Tibetan Literature, Digitized

September-October 2014

Tibetan texts on loan, awaiting scanning at the Tibetan Buddhist Resource Center

Tibetan texts on loan, awaiting scanning at the Tibetan Buddhist Resource Center

Photograph courtesy of The Tibetan Buddhist Resource Center

A Tibetan Buddhist woodblock, also recorded digitally

A Tibetan Buddhist woodblock, also recorded digitally

Photograph courtesy of The Tibetan Buddhist Resource Center

This summer, Harvard Library has begun to upload onto its digital storage system 10 million pages of Tibetan literature that survived China’s convulsive Cultural Revolution, the movement between 1966 and 1976 that led to the destruction of countless Chinese and Tibetan literary texts. The project is the result of a partnership between Harvard Library and the Tibetan Buddhist Resource Center (TBRC), a nonprofit organization based in Harvard Square that has been acquiring, scanning, and digitally preserving Tibetan volumes since its founding in 1999.

Leonard van der Kuijp, professor of Tibetan and Himalayan studies at Harvard and president of the center’s board of directors, explained that an enormous number of Tibetan texts disappeared during the Cultural Revolution, which affected the Tibetan plateau as much as it did the rest of China. “But many books were somehow saved by local Tibetans, monks and laypeople who buried the books, put them in boxes, wrapped them in cloth, and buried them in the ground,” he added. “And now, slowly, these books are coming out.”

TBRC developed from the vision of Gene Smith, a librarian and Tibetologist who started his private collection of Tibetan books while serving at the New Delhi field office of the Library of Congress between 1968 and 1985. With van der Kuijp’s help, Smith established TBRC at the turn of the millennium in order to catalog, preserve, and make available the Tibetan literary heritage. After scanning and cataloging Smith’s 12,000-volume collection, the center began its continuing search for more Tibetan texts to preserve. TBRC has so far digitally preserved approximately 20,000 volumes dating from the eighth century to the twentieth, covering subjects ranging from Buddhist teachings and theories to philosophy, history, poetry, architecture, and medicine.  

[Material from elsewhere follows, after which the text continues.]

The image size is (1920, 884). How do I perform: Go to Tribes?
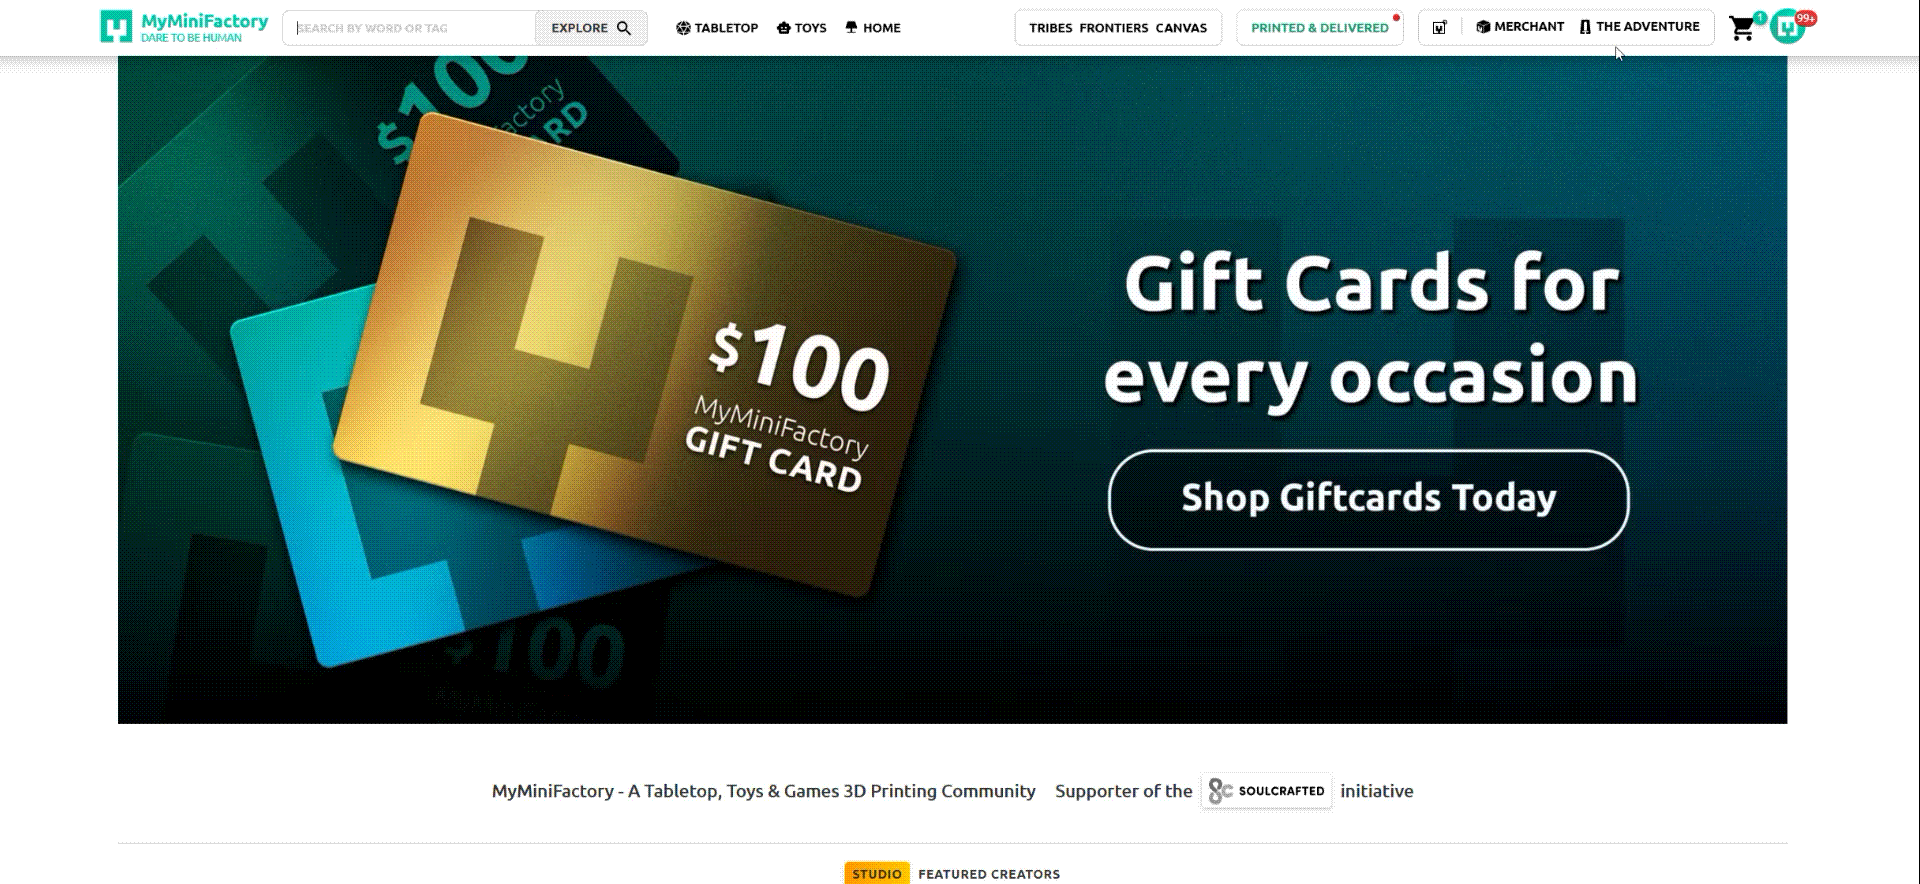click(1051, 28)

TBRC executive director Jeffrey Wallman and Richard Lesage, the Harvard librarian for South and South-East Asia who has helped spearhead the collaboration, said that it would take approximately a year to upload the files onto Harvard Library’s Digital Repository System (DRS), a digital storage service that will serve as a backup for TBRC’s own digital files. The DRS represents a “safe haven” for the digitized Tibetan texts, commented associate librarian for collection development Dan Hazen, who has helped coordinate the project. Harvard Library will also incorporate the TBRC catalog into the HOLLIS catalog, making the Tibetan texts available to the library’s users. (HOLLIS will not provide access to TBRC’s collections directly, but will redirect users to the TBRC database.) Hazen defined the collaboration with TBRC as one of Harvard Library’s “hallmark projects” since its recent administrative and organizational restructuring. 

Despite all the political tensions that have arisen concerning China’s governance of the Tibetan region and people, the climate in China is now particularly favorable to the preservation of the Tibetan literary heritage. The government has recently passed a law protecting the Tibetan language, said Greg Beier, the center’s director of sustainability. “This is an ideal time for really getting involved with looking for the texts and making them available to the world.”